Malaysia central bank sukuk pull-back opens door wider for other issuers

Published Thu, Jul 9, 2015 · 09:41 AM

[KUALA LUMPUR] A decision by Malaysia's central bank to stop issuing Islamic bonds has slashed the global supply of sukuk but opens the door wider for other borrowers, and may begin to shift the focus of sukuk issuance westwards towards the Gulf.

Malaysia has long accounted for the vast majority of the world's new sukuk sales. But Gulf governments, multilateral institutions and even corporate issuers could now find more room in the market to issue.

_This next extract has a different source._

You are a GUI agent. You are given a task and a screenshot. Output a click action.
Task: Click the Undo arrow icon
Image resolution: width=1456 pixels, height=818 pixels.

"There may be a recovery in sukuk volumes on an overall basis, though it could take some time for other issuers to fill the gap given the unfavourable market conditions," said Fakrizzaki Ghazali, credit strategist at Malaysia's RHB Bank. Low oil prices have slowed the oil-exporting economies of Malaysia and the Gulf.

The Malaysian central bank issued about US$45 billion worth of sukuk last year, most of it ringgit-denominated, accounting for more than a third of total global issuance of US$116.4 billion, Standard & Poor's estimated.

This year, the central bank has halted issuance entirely, almost singlehandedly causing global volumes to shrink 42.5 per cent from a year ago to US$38.6 billion in the first half. S&P projects that if it stays out of the market, global issuance will total just US$50-60 billion this year.

In a statement to Reuters, the Malaysian central bank said"evolving global and domestic liquidity conditions" had caused it to move away from sukuk, which are relatively long-term, and use more shorter-dated instruments to manage liquidity: qard, a type of Islamic loan, and commodity murabaha placements It said there were still plenty of Islamic assets and instruments, including investment sukuk issued by the government, to meet Islamic banks' demand.

S&P said the central bank may also have changed the way it managed liquidity because it felt its sukuk were being snapped up by too broad an array of investors, preventing them from reaching their intended users among banks. As a result, it shifted to offering instruments restricted to banks, S&P said.

Excluding the central bank effect, global issuance dropped only 10.7 per cent in the first half, S&P calculated.

Several classes of issuer may partly fill the gap left by Malaysia's central bank - probably not enough to restore global sales to last year's levels any time soon, but enough for a gradual recovery.

They include two major multilateral bodies, the Jeddah-based Islamic Development Bank and the Malaysia-based International Islamic Liquidity Management Corp. The IDB last month raised the ceiling of its sukuk programme to $25 billion from US$10 billion, as it increased lending across member countries.

Meanwhile, the range of potential sovereign sukuk issuers around the world is expanding as governments seek to tap pools of Islamic funds and develop their Islamic banking industries. Both Jordan and Tunisia are working on debut issues.

The biggest potential new issuers are Gulf governments, which need to cover budget deficits created by cheap oil. So far they have been doing this by running down fiscal reserves, but Saudi Arabia and Kuwait have said they may begin selling debt; Oman's government plans its first sukuk issue this year.

The International Monetary Fund estimates that at current oil prices, Saudi Arabia will run a budget deficit of roughly US$150 billion this year. Even covering a fraction of that with sukuk would mean major new issuance.

The Gulf governments are likely to issue in their own currencies to tap ample liquidity in their banking systems. But they may also choose to issue some international sukuk, to establish a presence in the global debt markets.

Meanwhile, high-rated Malaysian corporates will have plenty of room to issue in the absence of central bank supply. National utility Tenaga Nasional plans to raise as much as RM10 billion via sukuk in what would be the world's largest issue this year.